When competition starts putting the pressure on you, it’s natural to look at price-cutting as the primary way to keep the business. But in the long run, this is a mistaken impulse, unless accompanied by a sound business rationale such as a reduction in scope, change in terms or outcome from the deal. One of our engagements with a client that served a European industrial (the customer) with technology solutions definitely illustrated the value of avoiding such “unprincipled concessions!”
Unprincipled concessions are “giveaways” not tied to a credible business rationale. Our research shows that this simple business negotiation mistake costs companies between 9 and 18% of gross revenue and significant profit. (See our infographic on the topic for a more detailed discussion of this vital principle and how it can be applied.)

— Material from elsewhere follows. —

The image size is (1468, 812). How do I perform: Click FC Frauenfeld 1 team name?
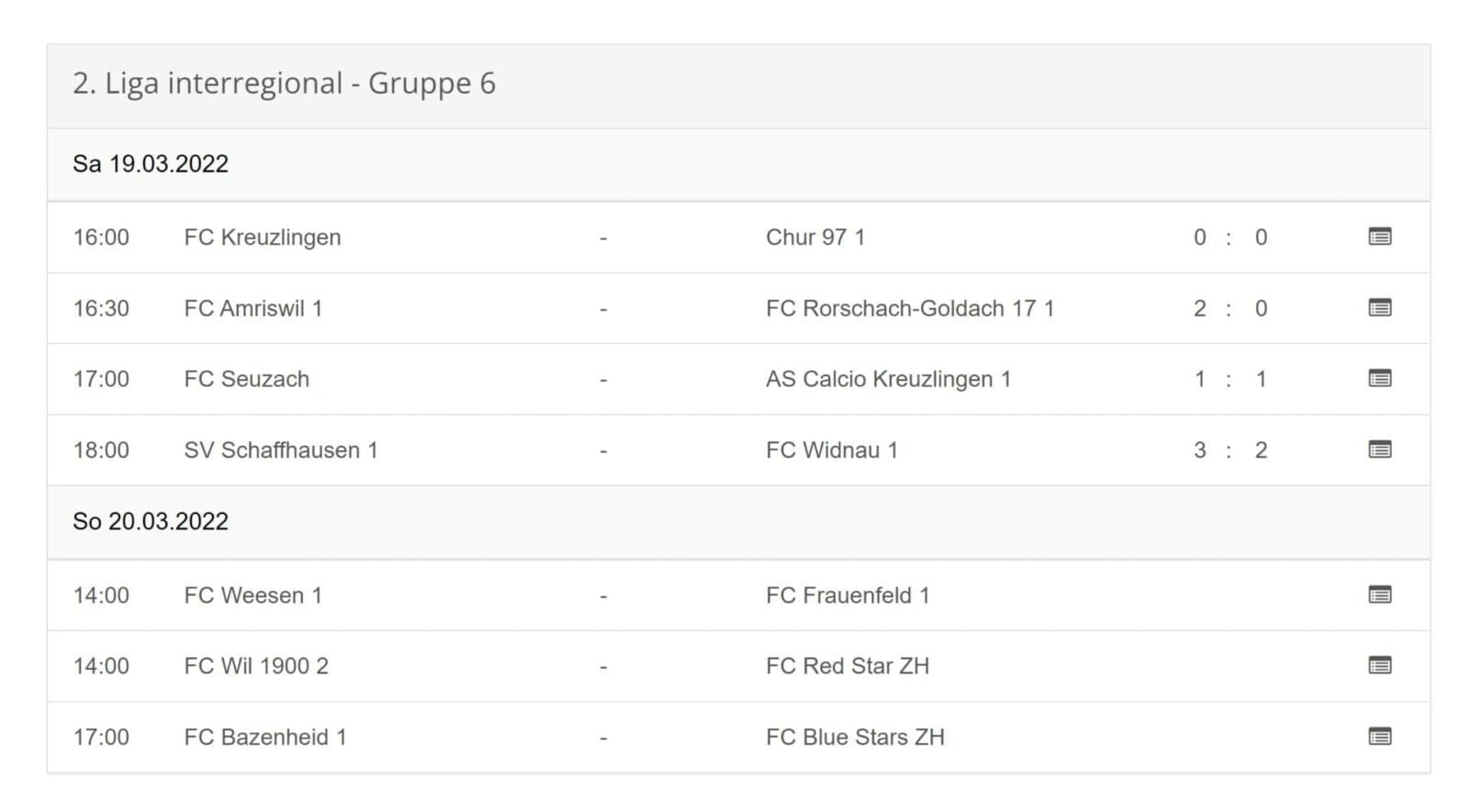click(x=847, y=595)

Our client was bidding for four different stacks of technology services worth in excess of €100M over a number of years. They were incumbent and delivering successfully in two of the stacks — but heavily challenged by highly skilled competition.

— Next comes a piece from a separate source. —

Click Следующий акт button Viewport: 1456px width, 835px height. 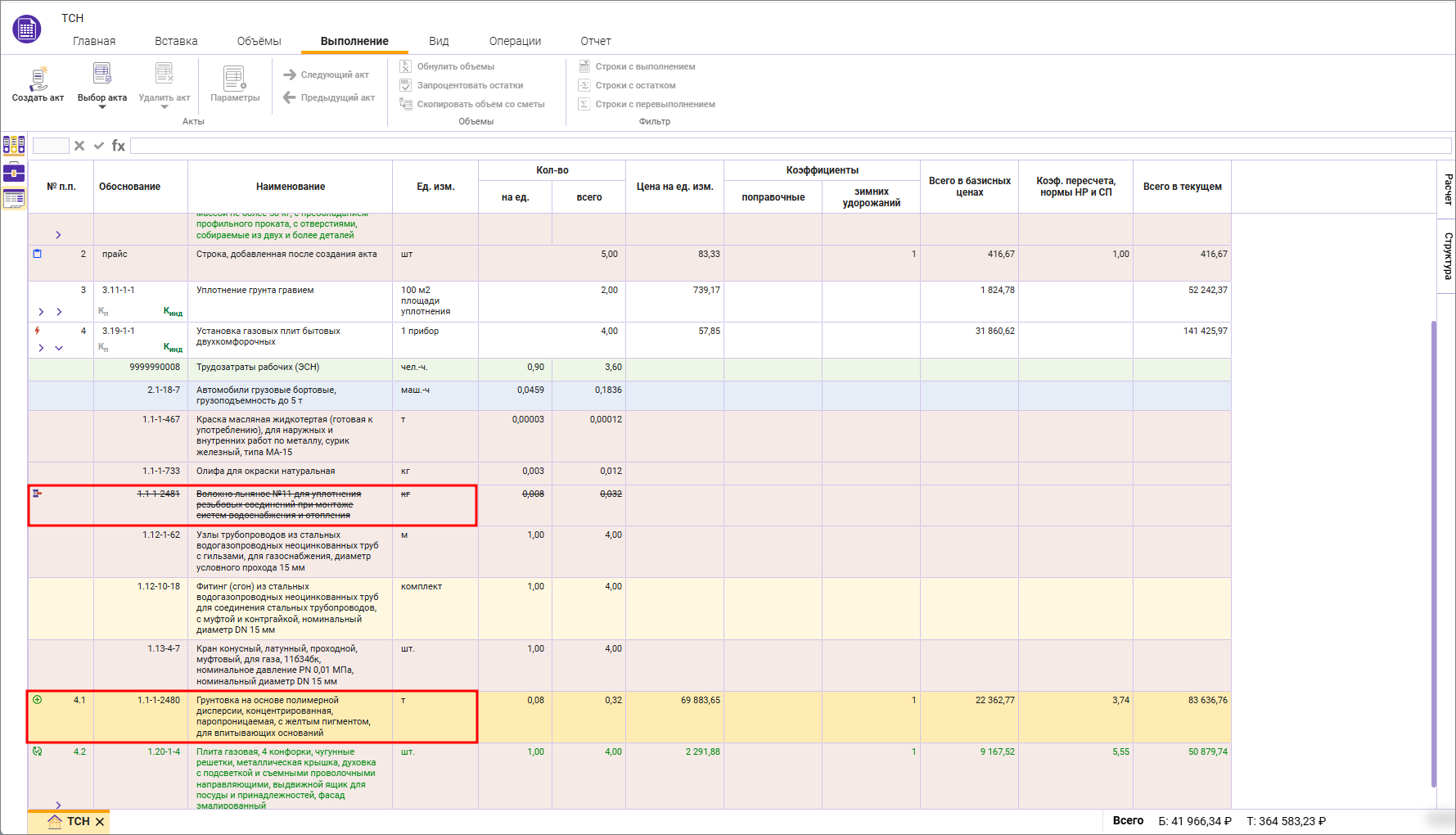click(326, 74)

The customer requested significant discounts off existing services and that our client pay for transition costs related to the area of services it was not yet providing. Our response? Why would we lower the price for services that are already being successfully delivered (given identified risks of change) and eat the costs on the transition to new services? After all, if the value proposition was not strong enough, the client would not go through the headache of change? Instead, we were able to obtain a principled concession from the client by agreeing to a partial success fee structure, raising the amount of the variable components of the deal. As principled concessions tell us: Adjustments in price are justified if the outcomes, content or terms of the deal change. In other words, our approach had the effect of communicating that there would be no arbitrary concessions. Therefore, when it became clear that no additional concessions were justified, we said “no,” explained why, and that position was respected.

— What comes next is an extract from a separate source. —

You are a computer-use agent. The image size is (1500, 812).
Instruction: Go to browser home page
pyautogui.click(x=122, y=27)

This deal was dependent on the value being delivered, but the success in maintaining an acceptable margin and revenues to deliver successfully for the client hinged on principled concessions.
The result? Our client documented a 4% improvement in PTI (pre-tax income) on a €100M+ total contract revenue, saved over €100K on bid and proposal costs and improved time-to-close by six months. Great results like this come from understanding and applying the concept of principled concessions.
Our client also reported improvement in intangibles that feed their success — most notably, increased credibility (which always leads to more positive leverage) and a more structured approach for all their future dealings with this valued customer. Certainly, our client felt more confident going forward in their ability to retain their well-earned advantage and expand their business with the customer in the future. Click here if you would like to see more applied examples of K&R’s negotiations principles.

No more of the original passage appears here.